逻辑计划执行完,生成的Optimizer Logical Plan会被SparkPlanner调用plan方法执行,SparkPlaner会将各种物理计划策略strategies作用到Logical Plan上,生成Iterator[SparkPlan],SparkPlan是物理计划的父类,所以一个逻辑计划可能产生多个物理计划,然后选取最佳的SparkPlan,看如下代码,spark2.3.3版本中仍然是用next方法选取第一个。之后在执行计划前做一些准备工作,调用若干规则应用,toRDD函数正式执行物理计划,转换成RDD[InternalRow]类型
lazy val withCachedData: LogicalPlan = {
assertAnalyzed()
assertSupported()
sparkSession.sharedState.cacheManager.useCachedData(analyzed)
}
lazy val optimizedPlan: LogicalPlan = sparkSession.sessionState.optimizer.execute(withCachedData)
lazy val sparkPlan: SparkPlan = {
SparkSession.setActiveSession(sparkSession)
// TODO: We use next(), i.e. take the first plan returned by the planner, here for now,
// but we will implement to choose the best plan.
planner.plan(ReturnAnswer(optimizedPlan)).next()
}
// executedPlan should not be used to initialize any SparkPlan. It should be
// only used for execution.
lazy val executedPlan: SparkPlan = prepareForExecution(sparkPlan)

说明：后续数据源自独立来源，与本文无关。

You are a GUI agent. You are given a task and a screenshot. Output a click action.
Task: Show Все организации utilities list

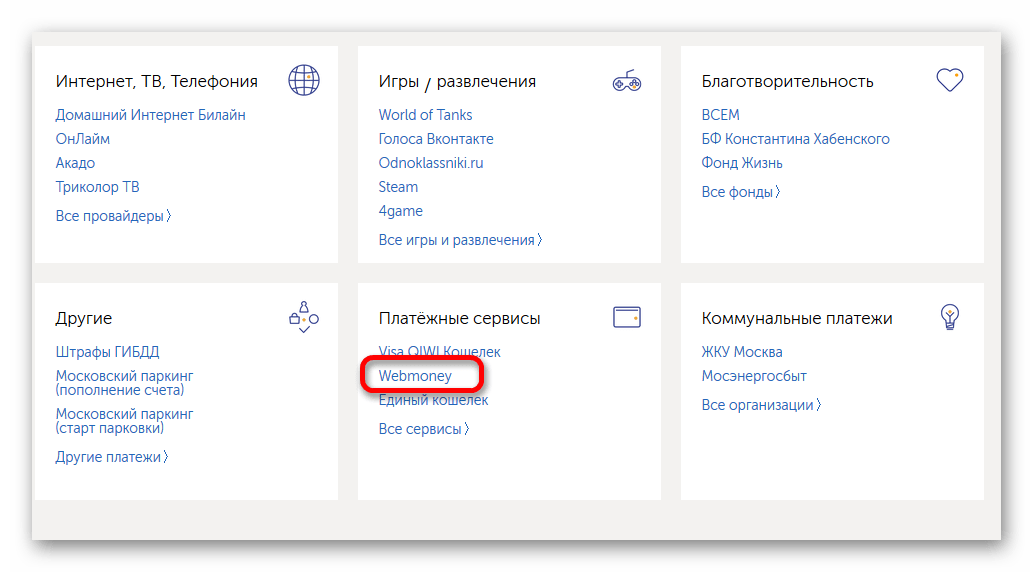point(761,405)
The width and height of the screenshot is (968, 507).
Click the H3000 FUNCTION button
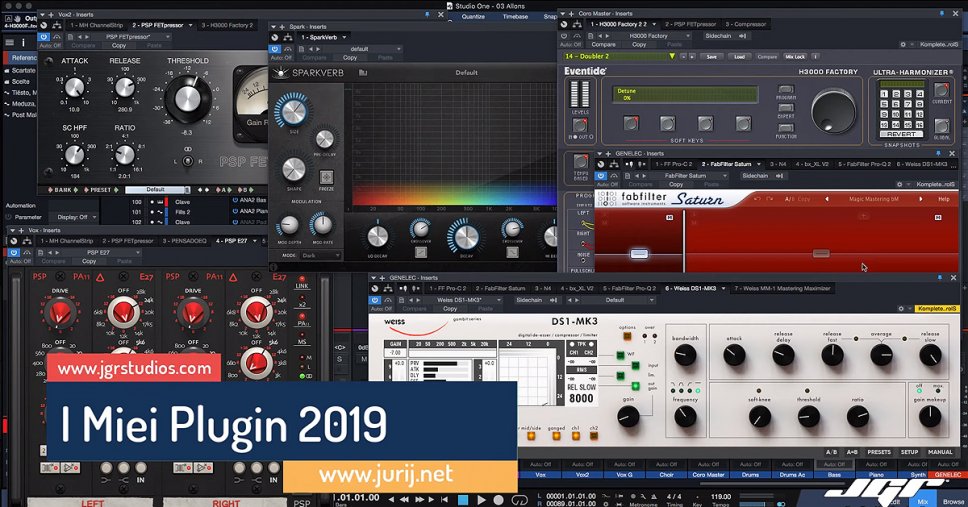click(786, 129)
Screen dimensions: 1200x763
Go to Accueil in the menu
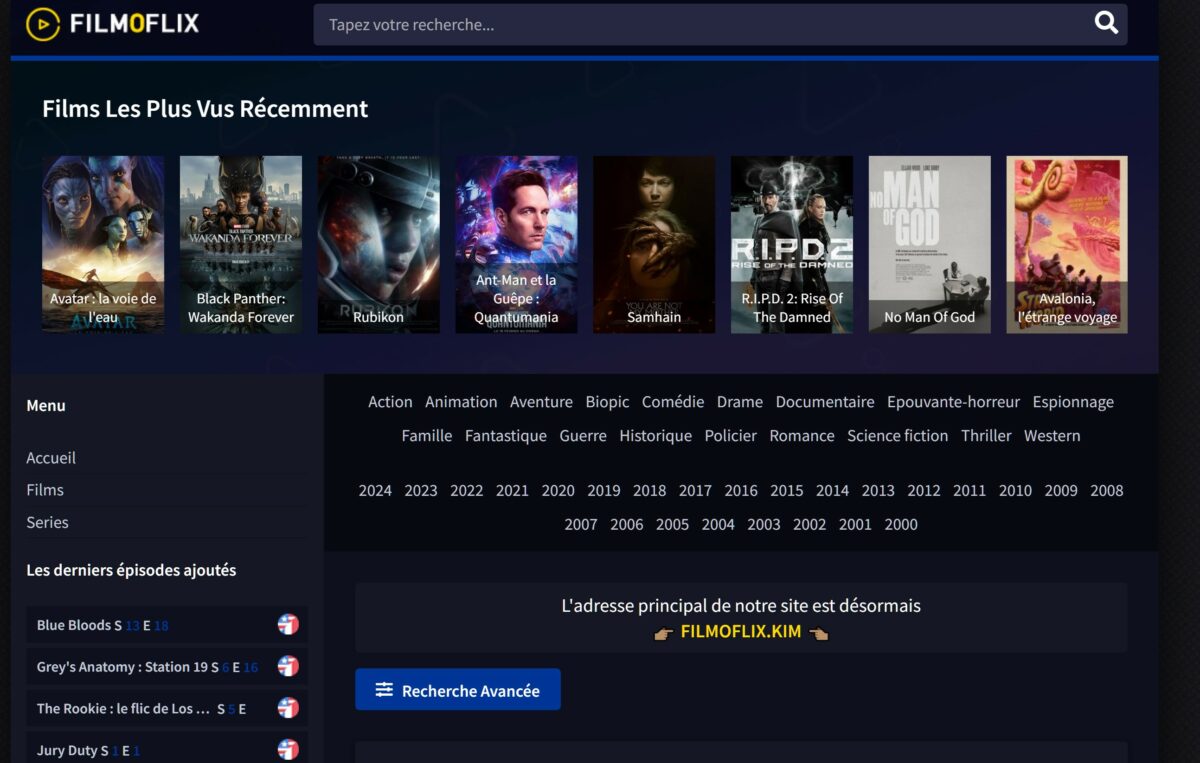(51, 458)
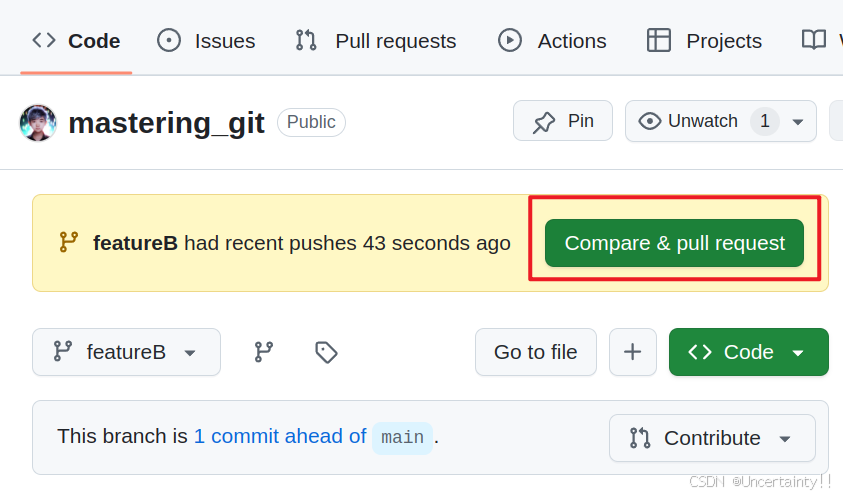
Task: Open the tags icon
Action: click(326, 352)
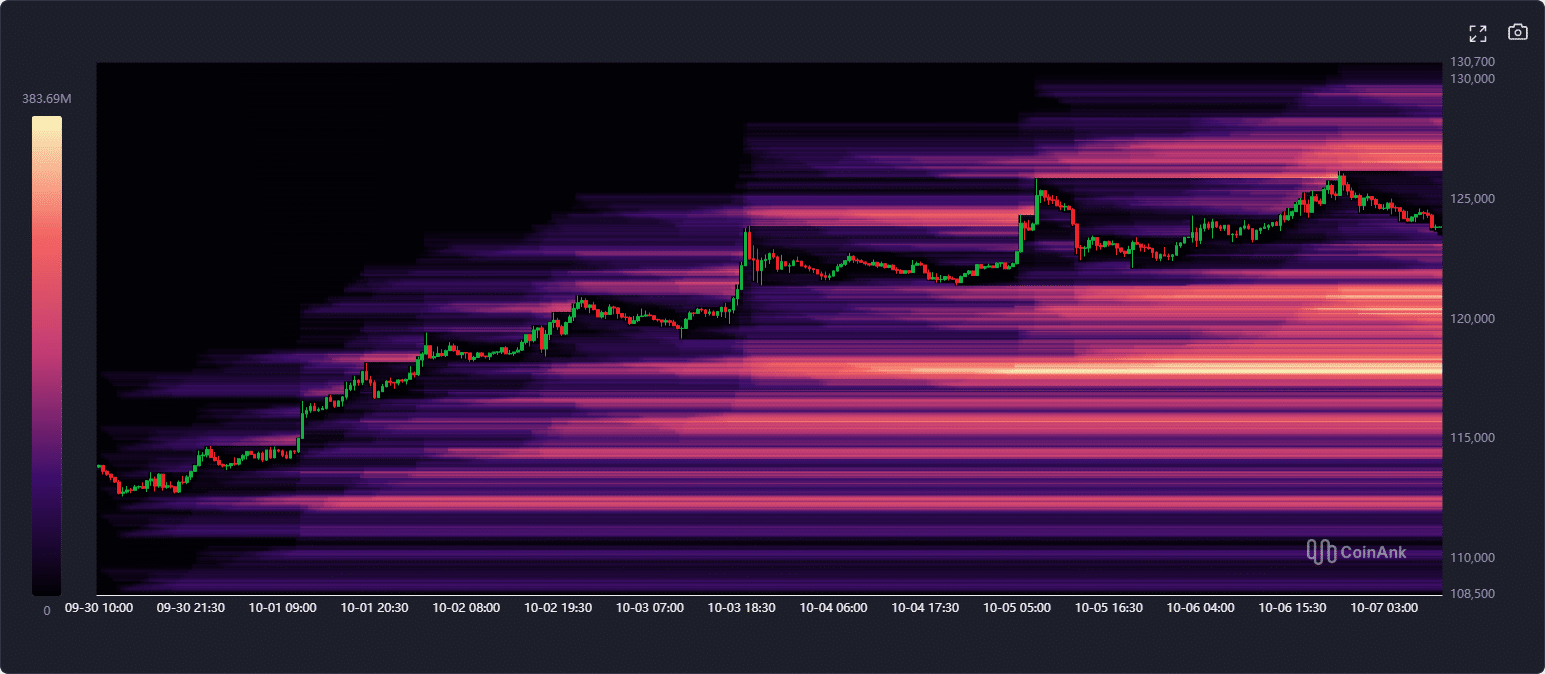1545x674 pixels.
Task: Click the 108,500 price axis label
Action: (1472, 593)
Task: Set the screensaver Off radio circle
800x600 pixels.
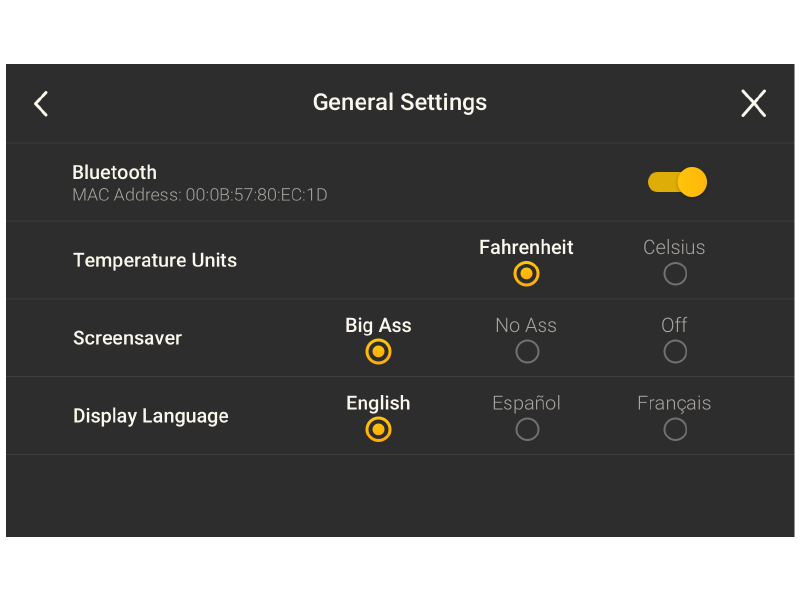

/** Internal version of the RDD. Avoids copies and has no schema */
lazy val toRdd: RDD[InternalRow] = executedPlan.execute()
/**
* Prepares a planned [[SparkPlan]] for execution by inserting shuffle operations and internal
* row format conversions as needed.
*/
protected def prepareForExecution(plan: SparkPlan): SparkPlan = {
preparations.foldLeft(plan) { case (sp, rule) => rule.apply(sp) }
}
/** A sequence of rules that will be applied in order to the physical plan before execution. */
protected def preparations: Seq[Rule[SparkPlan]] = Seq(
python.ExtractPythonUDFs,
PlanSubqueries(sparkSession),
EnsureRequirements(sparkSession.sessionState.conf),
CollapseCodegenStages(sparkSession.sessionState.conf),
ReuseExchange(sparkSession.sessionState.conf),
ReuseSubquery(sparkSession.sessionState.conf))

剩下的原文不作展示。